楓子は中学でバレー部に入っていた頃を思い出していた。
マネージャー職がなかったために入ったバレー部。
でもまだ1年生なので下積みばかり。
それでも楓子は『将来マネージャーになったときにきっと役に立つ』と自分に言い聞かせて頑張ってきた。
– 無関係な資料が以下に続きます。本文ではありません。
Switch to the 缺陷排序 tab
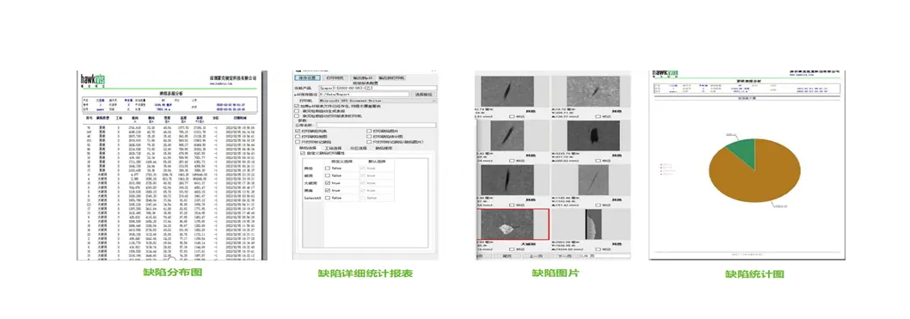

(それに私よりしっかりしてるみたいだから、きっと大丈夫だよね)

楓子は目の前の女の子がほほえましく思えた。

「それだけわかっていれば大丈夫ね!」
「えっ、いいんですか?」
「大歓迎だよ♪」

「本当ですか!」
「本当だよ♪」
「やった〜!」

大喜びする後輩。それを見ていた楓子も嬉しくなってしまう。

「じゃあ、これから詳しい仕事を教えるからついてきて」
「はい!先輩!」

(先輩だって……やっぱり照れちゃうな……でも頑張らないとね)

楓子は可愛い後輩を持って、先輩としての自分を再確認していた。



色々な部が様々な勧誘をしているのだが、なにも派手なだけが勧誘ではない。

剣道部は派手な勧誘をしない。
部員は出来るだけ練習に集中するように、必要最小限の事しかしていない。

ポスター貼り、中学での経験者への呼びかけ。部活見学会の開催。
それも1日だけしか行わない。


それだけでもいつもの人数が集まるのは、それだけ部活見学会での練習がしっかりしているからだろう。
小手先の手段を一切使わず、ありのままを見せる。
よほど普段の部活動がしっかりしてないと出来ないだろう。

「先輩、今年も結構人が集まりましたね」
「そうだな、穂刈。多すぎず少なすぎずちょうどいい人数だな」

「しかし、これだけの勧誘で大丈夫か不安だったのですが、びっくりしました」
「剣道部は伝統的に派手な勧誘はしないんだよ」
「そうだったんですか」

「他の部が派手に勧誘するから逆に新鮮に映るんだよ」
「なるほど」

派手に動かない分、真面目な部活というイメージを与えるようだ。
これもある意味高度な部活勧誘の作戦のといってもいいかもしれない。



それぞれがそれぞれに新しい一歩を踏み出そうとしている。
それぞれの部にそれぞれのメンバーが揃い、いよいよ新しくスタートすることになる。
To be continued
後書き 兼 言い訳
今回は部活動、特に新人勧誘について書いてみました。

部員勧誘も学校行事のようなものです。
ある程度部活動が活発な学校ならこの時期は大騒ぎだと思われます。

部活が盛んなひびきの高校も例外ではないと思います。
そういうわけでできたのがこの話。
部活については今後もちょこちょこと書ければと思ってます。

次回はたぶん短い話になると思われます。